Assisto una società creditrice che, prima ancora di attivare la procedura monitoria per il recupero del suo credito, ha esercitato ritenzione su alcuni beni del debitore in suo possesso in quanto il suo credito era assistito ex lege da privilegio.
Ora, notificato il d.i., il debitore nè ha pagato nè ha proposto opposizione: mi accingo, pertanto, alla notifica del precetto per poi procedere all'esecuzione.
Mi chiedevo se la precedente ritenzione fosse, a questo punto, "vincolante" ai fini dell'esecuzione cioè se ora sono necessariamente tenuta a formulare istanza di vendita dei beni ritenuti ovvero se posso legittimamente procedere ad un pignoramento ulteriore/alternativo, magari p.t.
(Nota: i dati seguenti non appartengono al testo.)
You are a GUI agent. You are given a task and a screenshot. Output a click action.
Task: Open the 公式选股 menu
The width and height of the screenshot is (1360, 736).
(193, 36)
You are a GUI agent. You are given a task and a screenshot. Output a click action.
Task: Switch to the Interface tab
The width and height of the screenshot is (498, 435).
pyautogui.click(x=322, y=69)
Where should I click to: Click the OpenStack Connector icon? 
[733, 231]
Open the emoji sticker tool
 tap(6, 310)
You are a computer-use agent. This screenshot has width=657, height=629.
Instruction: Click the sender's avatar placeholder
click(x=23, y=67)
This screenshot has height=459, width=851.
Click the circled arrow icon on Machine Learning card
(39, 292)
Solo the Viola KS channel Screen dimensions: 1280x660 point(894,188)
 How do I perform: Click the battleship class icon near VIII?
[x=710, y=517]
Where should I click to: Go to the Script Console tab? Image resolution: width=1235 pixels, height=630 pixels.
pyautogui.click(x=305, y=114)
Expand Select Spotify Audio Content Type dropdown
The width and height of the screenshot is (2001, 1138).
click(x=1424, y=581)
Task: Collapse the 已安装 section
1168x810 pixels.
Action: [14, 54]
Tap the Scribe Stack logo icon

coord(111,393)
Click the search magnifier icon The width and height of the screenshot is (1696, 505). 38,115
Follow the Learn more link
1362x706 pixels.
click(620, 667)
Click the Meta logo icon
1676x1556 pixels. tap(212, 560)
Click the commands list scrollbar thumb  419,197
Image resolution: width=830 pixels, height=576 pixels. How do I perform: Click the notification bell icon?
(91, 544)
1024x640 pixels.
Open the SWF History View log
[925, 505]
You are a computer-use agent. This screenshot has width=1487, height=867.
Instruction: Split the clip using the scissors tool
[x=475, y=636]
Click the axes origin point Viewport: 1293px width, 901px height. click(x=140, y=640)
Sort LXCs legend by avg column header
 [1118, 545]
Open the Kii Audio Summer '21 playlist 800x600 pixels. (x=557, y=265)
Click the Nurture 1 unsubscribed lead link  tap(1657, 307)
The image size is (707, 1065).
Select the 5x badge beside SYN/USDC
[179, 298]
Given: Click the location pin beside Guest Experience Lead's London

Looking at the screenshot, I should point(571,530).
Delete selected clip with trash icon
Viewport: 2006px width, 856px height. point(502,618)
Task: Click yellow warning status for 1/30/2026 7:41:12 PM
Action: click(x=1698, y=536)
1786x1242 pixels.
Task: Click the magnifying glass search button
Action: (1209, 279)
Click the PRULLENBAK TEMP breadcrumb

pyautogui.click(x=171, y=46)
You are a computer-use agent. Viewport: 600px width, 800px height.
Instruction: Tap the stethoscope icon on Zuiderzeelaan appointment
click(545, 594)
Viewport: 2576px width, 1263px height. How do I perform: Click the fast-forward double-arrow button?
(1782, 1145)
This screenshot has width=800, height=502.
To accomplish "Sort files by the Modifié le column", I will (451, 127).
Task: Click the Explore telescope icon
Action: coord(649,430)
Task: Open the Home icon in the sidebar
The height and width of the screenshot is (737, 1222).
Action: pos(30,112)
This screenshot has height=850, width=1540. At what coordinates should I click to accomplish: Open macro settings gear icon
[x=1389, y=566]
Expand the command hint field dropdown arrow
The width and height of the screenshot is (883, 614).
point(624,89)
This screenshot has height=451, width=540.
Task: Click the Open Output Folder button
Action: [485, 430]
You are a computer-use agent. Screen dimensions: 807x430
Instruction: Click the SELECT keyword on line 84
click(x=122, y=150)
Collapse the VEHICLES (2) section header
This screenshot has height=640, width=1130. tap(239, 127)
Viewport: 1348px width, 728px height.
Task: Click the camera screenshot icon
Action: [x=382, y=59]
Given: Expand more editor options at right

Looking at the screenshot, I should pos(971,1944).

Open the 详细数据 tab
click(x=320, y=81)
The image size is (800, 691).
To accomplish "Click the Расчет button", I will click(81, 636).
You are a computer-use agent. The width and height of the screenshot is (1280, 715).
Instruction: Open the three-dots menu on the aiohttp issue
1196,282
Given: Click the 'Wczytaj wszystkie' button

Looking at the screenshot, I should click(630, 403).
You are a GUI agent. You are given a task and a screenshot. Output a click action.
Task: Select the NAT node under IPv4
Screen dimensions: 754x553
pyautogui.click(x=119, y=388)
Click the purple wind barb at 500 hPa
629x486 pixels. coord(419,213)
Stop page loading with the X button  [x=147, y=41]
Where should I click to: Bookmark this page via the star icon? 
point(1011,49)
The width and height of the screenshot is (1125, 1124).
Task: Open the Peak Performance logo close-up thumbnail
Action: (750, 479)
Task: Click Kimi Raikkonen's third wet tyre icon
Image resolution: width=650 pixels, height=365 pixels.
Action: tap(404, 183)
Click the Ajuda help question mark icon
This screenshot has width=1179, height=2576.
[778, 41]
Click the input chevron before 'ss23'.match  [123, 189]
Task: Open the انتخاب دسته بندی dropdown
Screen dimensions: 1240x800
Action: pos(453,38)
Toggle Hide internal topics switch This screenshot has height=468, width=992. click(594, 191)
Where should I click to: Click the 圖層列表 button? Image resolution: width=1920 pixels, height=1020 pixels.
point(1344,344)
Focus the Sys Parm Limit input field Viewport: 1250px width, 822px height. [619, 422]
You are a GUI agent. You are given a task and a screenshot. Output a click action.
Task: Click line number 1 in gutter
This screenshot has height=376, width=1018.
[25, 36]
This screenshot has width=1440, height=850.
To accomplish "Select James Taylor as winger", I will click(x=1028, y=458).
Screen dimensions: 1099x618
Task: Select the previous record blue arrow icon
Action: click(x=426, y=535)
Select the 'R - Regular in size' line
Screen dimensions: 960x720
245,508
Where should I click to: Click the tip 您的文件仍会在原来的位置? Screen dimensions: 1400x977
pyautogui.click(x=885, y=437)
In altri termini, il creditore che ha esercitato diritto di ritenzione deve necessariamente tentare di soddisfare il proprio credito, in via preventiva, ponendo in vendita i beni trattenuti oppure potrebbe tentare il recupero attivando una procedura, magari più "rapida" e di "pronta soluzione", restituendo poi al debitore i beni ritenuti una volta recuperato integralmente il proprio credito?
Ringrazio quanti potranno fornirmi preziosi chiarimenti.